In the lines from the one containing "You are a computer-use agent. Image" through the one containing "pyautogui.click(x=196, y=86)", swap "computer-use agent" for "GUI agent" and give back only those lines, otherwise unchanged.

----

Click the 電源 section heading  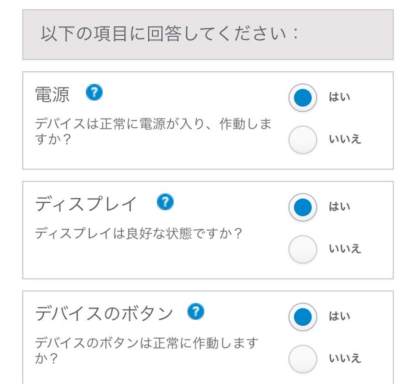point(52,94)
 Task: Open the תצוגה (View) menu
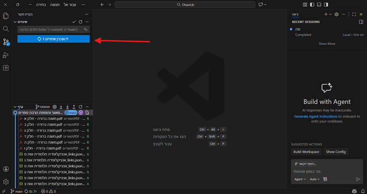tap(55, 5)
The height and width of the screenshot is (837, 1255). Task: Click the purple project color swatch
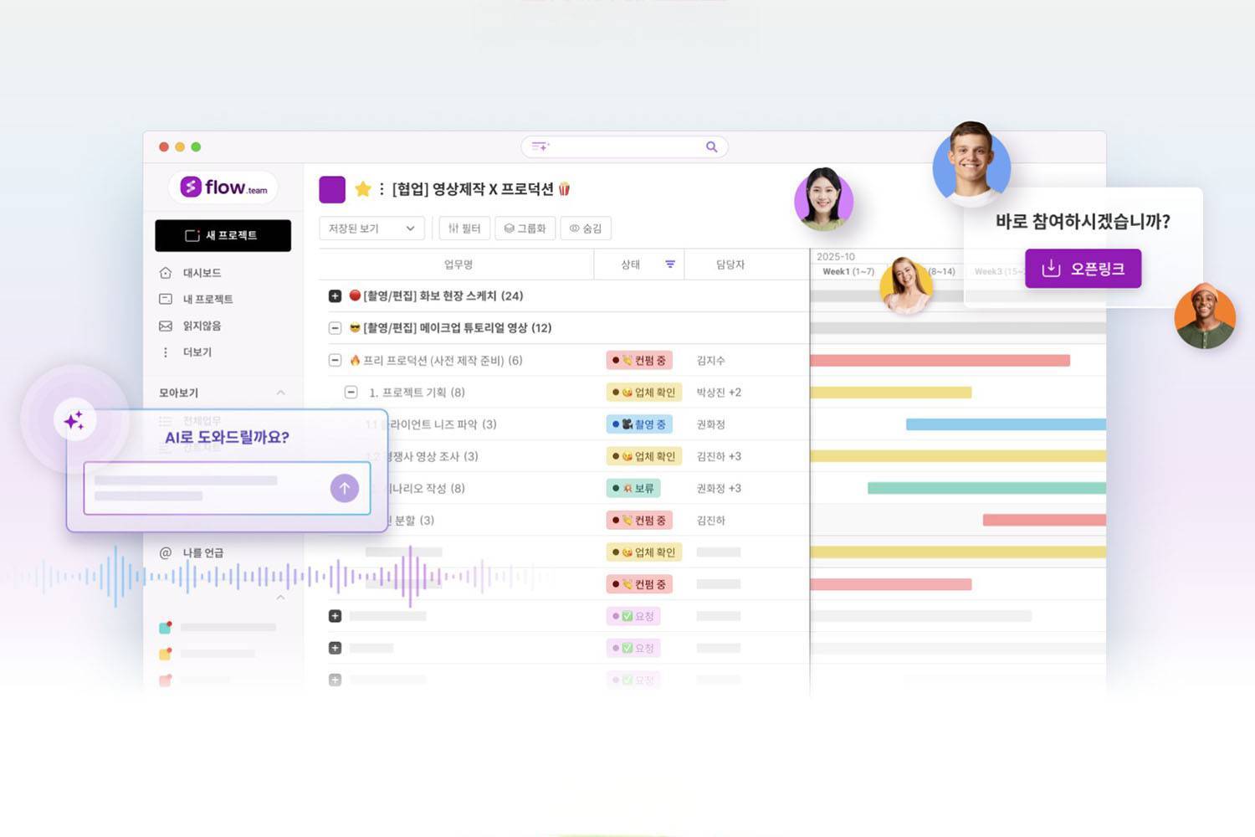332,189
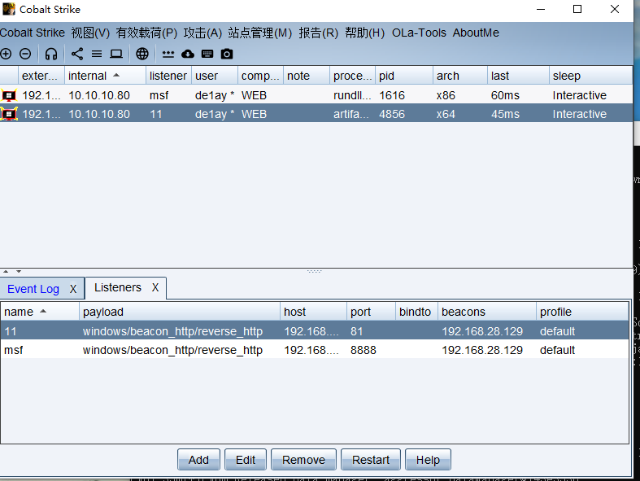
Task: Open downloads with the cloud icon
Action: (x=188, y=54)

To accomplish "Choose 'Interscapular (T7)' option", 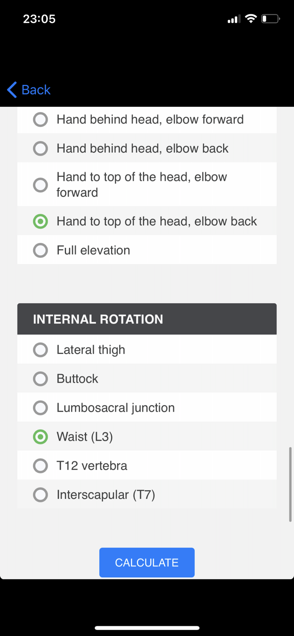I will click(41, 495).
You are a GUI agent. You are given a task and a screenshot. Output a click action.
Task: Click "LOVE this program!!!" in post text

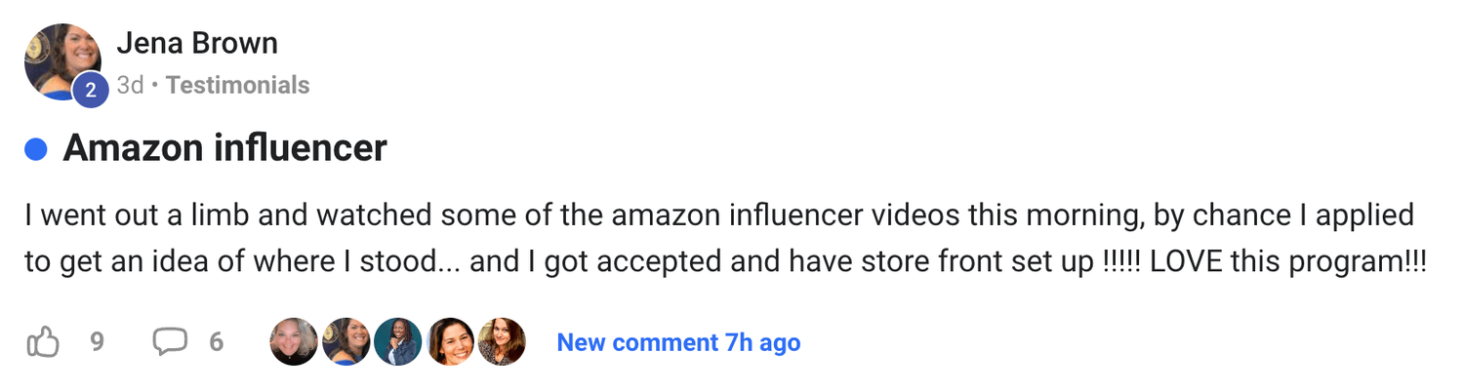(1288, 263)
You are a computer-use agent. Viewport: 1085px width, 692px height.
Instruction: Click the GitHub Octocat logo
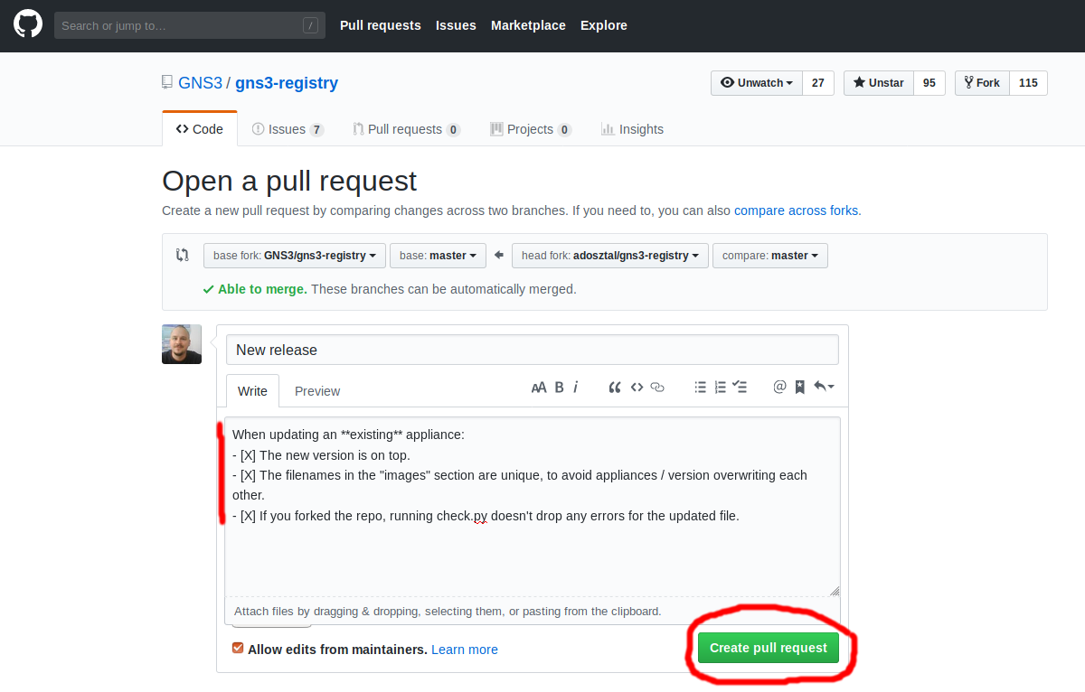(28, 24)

----

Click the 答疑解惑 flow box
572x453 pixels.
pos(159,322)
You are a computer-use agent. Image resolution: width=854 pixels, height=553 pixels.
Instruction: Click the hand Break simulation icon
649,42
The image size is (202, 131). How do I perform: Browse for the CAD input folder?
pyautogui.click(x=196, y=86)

----

Finished task:
You are a GUI agent. Image resolution: width=854 pixels, height=553 pixels.
Instruction: Click the hand Break simulation icon
649,42
The image size is (202, 131). How do I perform: Browse for the CAD input folder?
pyautogui.click(x=196, y=86)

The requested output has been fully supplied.